PolyMeshのスキーマで、PolyMeshクラスのgetSchemaメンバ関数で取得できる。

このクラスのgetTopologyVarianceメンバ関数でポリゴンメッシュが変化するか判定できる。 以下は戻り値とその意味の表である。 戻り値は名前空間Alembic::AbcGeom::MeshTopologyVarianceを省略している。

戻り値 意味
kConstantTopology 変化しない
kHomogen(e)ousTopology 頂点の位置は変わるが、トポロジーは変化しない
kHeterogen(e)ousTopology 頂点の位置もトポロジーも変化する

XformSchemaと同じように、getValueメンバ関数である時刻のポリゴンメッシュを取得できるが、いくつか注意点がある。

Alembicでは、任意の多角形を持つことが出来る。 つまり、三角形や四角形を持つポリゴンメッシュをAlembicに保存できる。 このことを実現するために、面を以下のリストで表現している。

  1. それぞれの面を構成する頂点のインデックスを持つ1次元のリスト
  2. それぞれの面に含まれる頂点の個数のリスト

1つ目のリストは面のインデックスとリストのインデックスを対応させた2次元のリストをフラットにしたものでもある。 具体例として、三角形と四角形をそれぞれ1つずつ持ち、1辺を共有するメッシュは以下の通り。

  1. [0, 1, 2, 1, 3, 4, 2]
  2. [3, 4]

1つ目のリストを持つPropertyはgetFaceIndicesPropertyメンバ関数で取得でき、2つ目のリストを持つPropertyはgetFaceIndicesPropertyメンバ関数で取得できる。

法線

実は法線とUVはこれまで説明してきたクラスのどれでもない。 法線はTypedGeomParamというSchemaに似たようなクラスのインスタンスで、PolyMeshSchemaクラスのgetNormalsParamメンバ関数で取得できる。 法線の値の意味はTypedGeomParamクラスのgetScopeの戻り値によって異なり、以下の通り。

戻り値 意味
kConstantScope ポリゴンメッシュ全体で1つだけの値
kUniformScope 各多角形に対して1つの値
kVaryingScope, kVertexScope 各多角形の頂点に対して1つの値があり、多角形内で線形に補間される
kFacevaryingScope kVaryingScopeと同様に多角形の頂点に1つの値があり、多角形内で線形に補間されるが、多角形の頂点の値は多角形毎に異なってもよい

法線の値の取得は以下の例を参照。

Xform

変形を管理するスキーマオブジェクト。 子に変形させるPolyMeshや自身を持つ。 Xformが親子である場合、親が変形させた後に子供が変形させる(テストを見る限り、この変形しか見当たらなかった)。 変形の順序はgetInheritsXforms関数で判定できる。

XformSchema

Xformのスキーマで、XformクラスのgetSchemaメンバ関数で取得できる。

XformSample

XformSchemaクラスのgetValueメンバ関数でXformSampleを取得できる。 XformSampleXformOpのリストを持つ。 getNumOpsメンバ関数で総数を取得し、operator[]メンバ関数でインスタンスを取得する。

直に値を取得することもできるが、操作が追加された順に取り出さなければならないため、用心して使う事。
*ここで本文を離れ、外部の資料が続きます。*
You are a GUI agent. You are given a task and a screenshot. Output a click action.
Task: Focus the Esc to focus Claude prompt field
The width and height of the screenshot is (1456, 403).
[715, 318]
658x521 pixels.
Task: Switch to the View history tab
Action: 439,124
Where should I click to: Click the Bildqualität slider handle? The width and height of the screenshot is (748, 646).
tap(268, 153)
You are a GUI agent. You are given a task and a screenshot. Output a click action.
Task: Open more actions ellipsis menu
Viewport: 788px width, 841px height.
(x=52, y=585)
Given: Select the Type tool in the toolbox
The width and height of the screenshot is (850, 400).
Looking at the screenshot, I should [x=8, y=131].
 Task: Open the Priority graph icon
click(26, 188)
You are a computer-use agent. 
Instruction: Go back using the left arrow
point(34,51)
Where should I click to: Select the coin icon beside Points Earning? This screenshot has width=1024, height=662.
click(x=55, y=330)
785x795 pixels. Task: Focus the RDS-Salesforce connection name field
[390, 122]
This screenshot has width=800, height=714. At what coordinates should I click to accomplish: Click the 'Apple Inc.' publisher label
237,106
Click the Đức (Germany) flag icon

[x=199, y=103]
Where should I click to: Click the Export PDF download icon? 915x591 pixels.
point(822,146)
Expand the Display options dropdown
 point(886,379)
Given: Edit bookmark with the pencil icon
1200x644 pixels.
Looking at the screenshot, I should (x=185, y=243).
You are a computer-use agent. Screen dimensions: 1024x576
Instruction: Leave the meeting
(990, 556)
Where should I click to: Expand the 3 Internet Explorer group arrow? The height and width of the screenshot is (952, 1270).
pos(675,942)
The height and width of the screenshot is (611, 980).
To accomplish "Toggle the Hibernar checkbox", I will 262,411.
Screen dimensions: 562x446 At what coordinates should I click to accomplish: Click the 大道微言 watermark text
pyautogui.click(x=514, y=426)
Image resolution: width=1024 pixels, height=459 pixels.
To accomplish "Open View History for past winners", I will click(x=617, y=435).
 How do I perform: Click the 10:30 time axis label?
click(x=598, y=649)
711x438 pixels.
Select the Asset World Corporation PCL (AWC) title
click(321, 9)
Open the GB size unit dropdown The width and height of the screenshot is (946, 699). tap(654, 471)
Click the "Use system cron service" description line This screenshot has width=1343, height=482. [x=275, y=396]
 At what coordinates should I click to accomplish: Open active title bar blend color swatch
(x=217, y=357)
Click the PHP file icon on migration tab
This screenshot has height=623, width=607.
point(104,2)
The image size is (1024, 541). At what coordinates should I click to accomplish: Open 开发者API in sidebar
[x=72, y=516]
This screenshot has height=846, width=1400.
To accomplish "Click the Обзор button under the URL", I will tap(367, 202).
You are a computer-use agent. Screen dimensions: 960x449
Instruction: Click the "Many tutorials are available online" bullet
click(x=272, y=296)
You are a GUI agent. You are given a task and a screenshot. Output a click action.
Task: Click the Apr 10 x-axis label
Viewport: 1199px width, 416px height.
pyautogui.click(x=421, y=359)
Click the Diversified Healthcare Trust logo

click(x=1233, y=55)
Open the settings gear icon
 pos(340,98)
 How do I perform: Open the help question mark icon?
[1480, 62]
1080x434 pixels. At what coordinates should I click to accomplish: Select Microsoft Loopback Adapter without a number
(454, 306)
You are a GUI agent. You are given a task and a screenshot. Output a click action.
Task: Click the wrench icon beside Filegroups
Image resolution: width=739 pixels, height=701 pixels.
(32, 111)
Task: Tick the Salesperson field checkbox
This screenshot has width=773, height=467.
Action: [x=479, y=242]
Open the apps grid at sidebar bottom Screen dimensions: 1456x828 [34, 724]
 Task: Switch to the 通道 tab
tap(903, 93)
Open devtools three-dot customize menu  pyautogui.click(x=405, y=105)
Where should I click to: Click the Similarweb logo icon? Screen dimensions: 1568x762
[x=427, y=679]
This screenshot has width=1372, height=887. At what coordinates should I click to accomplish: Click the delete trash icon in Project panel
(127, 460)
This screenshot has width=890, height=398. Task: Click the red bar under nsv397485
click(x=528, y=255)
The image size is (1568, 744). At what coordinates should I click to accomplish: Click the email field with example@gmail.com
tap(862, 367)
getNumOpChannelsメンバ関数で自身が持つXformOpchannelの総数がわかる。

XformOp

XformOpは平行移動、回転、拡大縮小、線形変換を表す。 操作の種類はgetTypeメンバ関数で判定できる。 列挙値と意味は以下の通り。

XformOperationType 意味
kScaleOperation 拡大縮小
kTranslateOperation 平行移動
kRotateOperation 回転
kMatrixOperation 行列
kRotateXOperation x軸回転
kRotateYOperation y軸回転
kRotateZOperation z軸回転

XformOpchannelというdoubleのリストを持ち、各操作を表現するために使われる。 各操作のchannel数は以下の通り。

操作 channel
平行移動と拡大縮小 3
回転 4
行列 16
軸回転 1

行列は行優先で格納される。

使用例

ポリゴンメッシュの書き込み

各ディレクトリには、そのライブラリが公開している全てをインクルードしたAll.hという名前のヘッダーがある。 なので、以下のようにインクルードすればよい。

// Alembic Includes
#include <Alembic/AbcGeom/All.h>
#include <Alembic/AbcCoreOgawa/All.h>

次にArchiveを作り、そのArchiveの子供として、静的なポリゴンメッシュを持つアニメーションを追加しよう。

// メタデータの作成
auto abc_metadata = Alembic::Abc::MetaData();
// 名前を"PolyMesh"にする。
abc_metadata.set(Alembic::Abc::kUserDescriptionKey, "PolyMesh");

auto archive_writer = Alembic::AbcCoreOgawa::WriteArchive();
auto writer_ptr = archive_writer("polyMesh1.abc", abc_metadata);
// polyMesh1.abcへ書き込めるarchiveを作成
auto archive = Alembic::Abc::OArchive(writer_ptr);

立方体[-1, 1] x [-1, 1] x [-1, 1]のPolyMesh Objectを作成する。"meshy"はmeshyObjの名前。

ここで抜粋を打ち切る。